Let me begin by saying I love Hap and Leonard. I feel like I know them and can picture them both in my mind easily, though I've never met a guy quite like Leonard. Hap-- actually, I've probably met a few since I'm from Alabama, and these are good ole Texas boys.
With that said, I have a feeling this series is reaching its end. The first 3/4 of the novel was bland. Hap and Leonard have been hired to find the killer who marks his victims with a red devil. The other novels in the series, Mucho Mojo, for example made me laugh so hard I thought I would die. This one had a few laughs, but it was lacking in those as well as snappy dialogue. The girlfriend, Brett, is bland. I miss Florida Grange, and the whole thing seemed to coast for a long time. Hap's angst over killing folks felt contrived and drawn out where it had felt visceral in past novels.
Then suddenly, bam! There is the climax of the novel. It came as a surprise and felt uneven since things had been very flat line to that point. I teared up a bit in that section, and I was glad to see the resolution, but I didn't feel the suspense I usually do in these novels or the catharsis. I knew what was going to happen, and I thought "meh." Some of these Hap and Leonard novels have left me in tears, feeling woebegone and in existential crisis.
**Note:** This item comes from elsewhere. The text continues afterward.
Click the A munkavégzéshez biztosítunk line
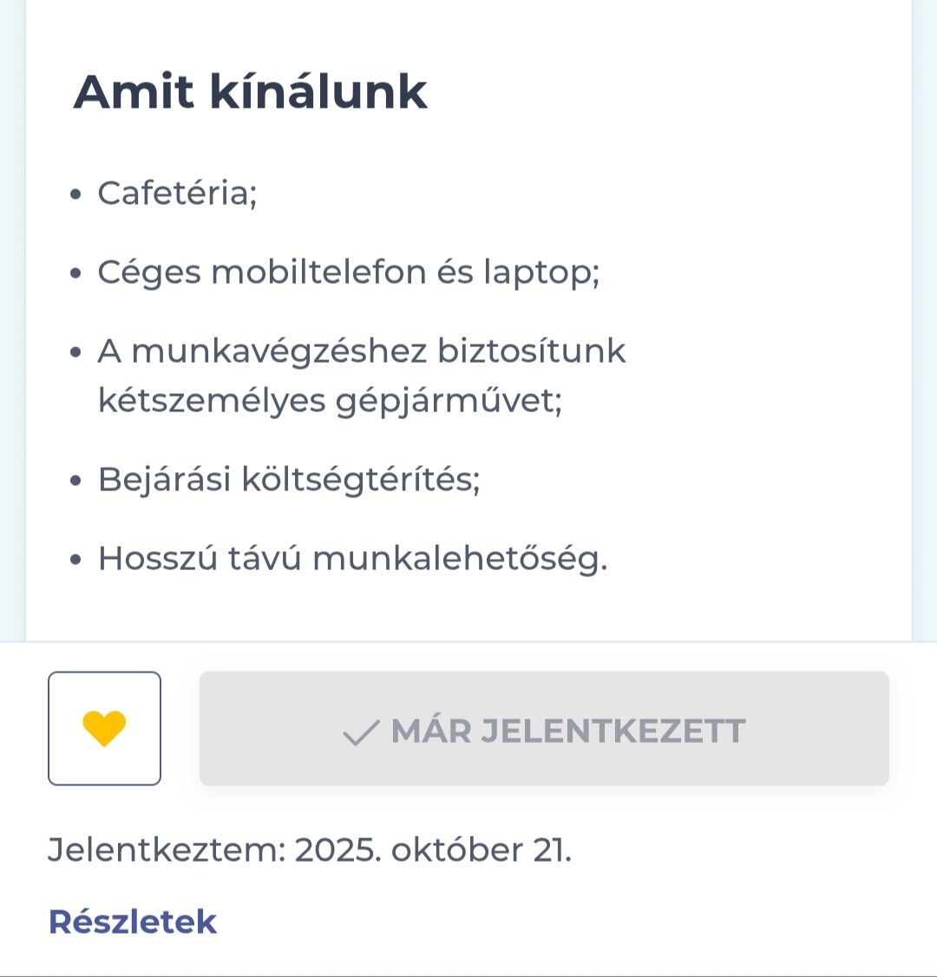Screen dimensions: 937x977 [361, 351]
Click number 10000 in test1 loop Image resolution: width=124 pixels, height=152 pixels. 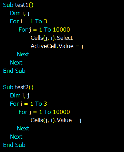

In short, this one lacks the magic of the series. I'm thinking perhaps it's near the end. It's been a good run if so. Have you read it? What do you think?
I look forward to future novels by Lansdale. Maybe it's just time for another series or some good stand alones.
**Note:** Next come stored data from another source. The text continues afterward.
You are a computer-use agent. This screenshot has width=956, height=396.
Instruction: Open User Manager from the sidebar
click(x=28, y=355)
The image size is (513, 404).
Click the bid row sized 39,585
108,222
I give Devil Red 3 stars. It's good enough to read, but it's not the best in the series.
Rating: *** Stars
Showing posts with label Joe R. Lansdale. Show all posts
Showing posts with label Joe R. Lansdale. Show all posts
Monday, May 16, 2011
Thursday, September 30, 2010
Joe R. Lansdale: The Two-Bear Mambo
This novel is the next one after Mucho Mojo in the Hap and Leonard series, and yes, the title refers to what you think it does. Think bears and Discovery Channel or Animal Planet. This one was published in 1995. And again, I love the cover. A little tombstone is just visible beside the tree.
Hap and Leonard are having fun setting fire to the neighborhood crack house on Christmas Eve when they find out that Hap's ex-lover, lawyer and wannabe reporter the lovely African American Florida Grange, is missing. Her boyfriend and their acquaintance, Hanson, begs them to do him a favor in return for not putting them in jail. He wants them to go to the still racist, backwoods circa 1960 town of Grovetown in East Texas to look for her.
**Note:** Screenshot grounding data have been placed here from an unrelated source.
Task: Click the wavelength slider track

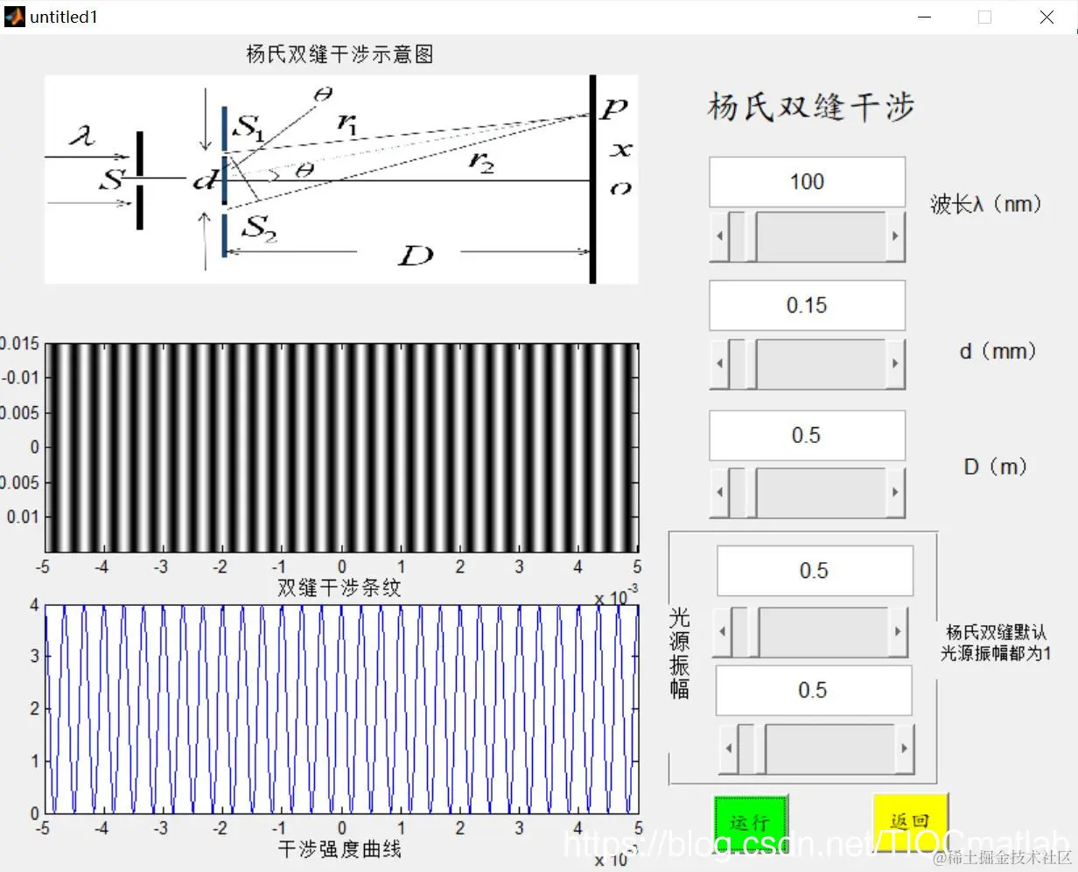Action: (x=823, y=236)
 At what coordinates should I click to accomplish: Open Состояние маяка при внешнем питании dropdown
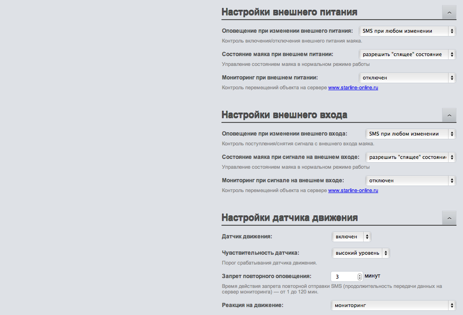(x=408, y=54)
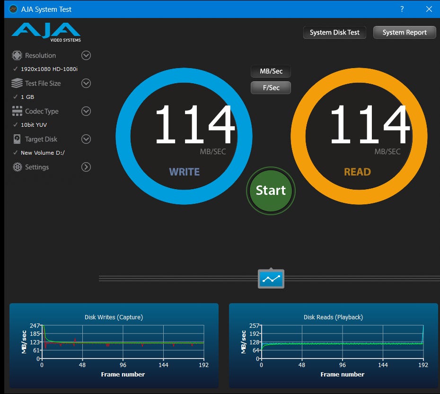
Task: Expand the Test File Size dropdown chevron
Action: (86, 83)
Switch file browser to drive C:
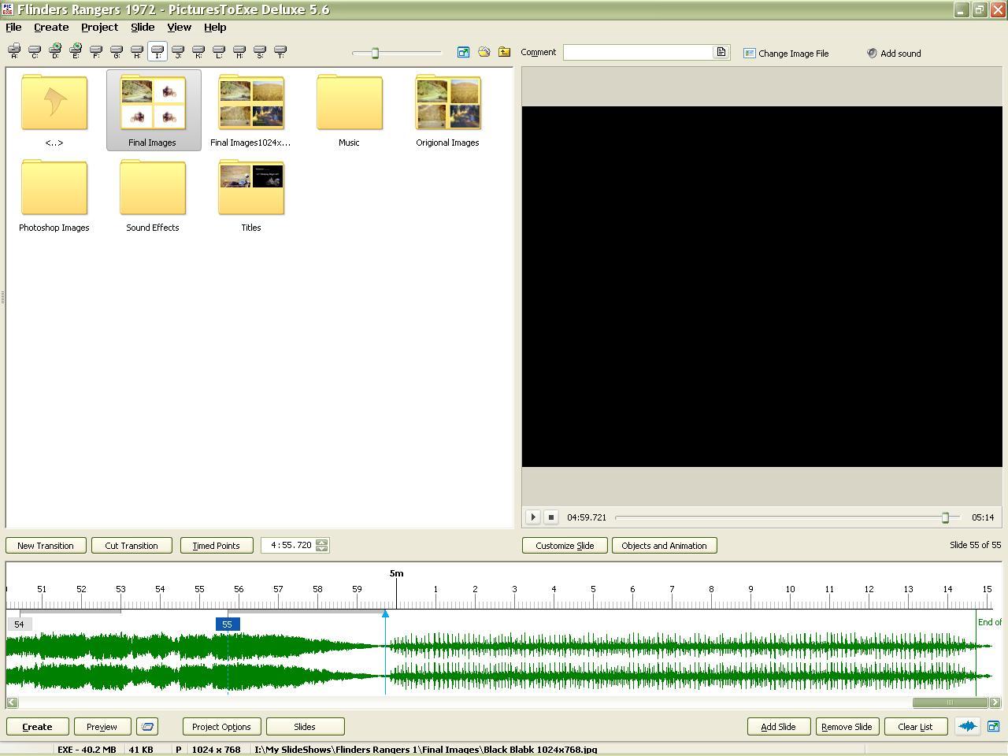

They do, and it all goes from there to a town with deep, dark secrets that are better unknown. Backwoods politics, mean men in gray suits, and fights break out as they search for Florida.
Plot: 4/5 [The plot moves swiftly and with the usual humor. In fact, I was reading passages of this to my husband and good friend, and they thought they were hilarious, too.]
Characterization: 4/5 [Hap and Leonard are as likable and "real" as ever, and the minor characters are drawn well. No other author has pegged the Southern character sketch like Lansdale. He can breathe life into a character in three sentences and make readers remember that character for the whole novel. If you like your characters unique, he's your author.]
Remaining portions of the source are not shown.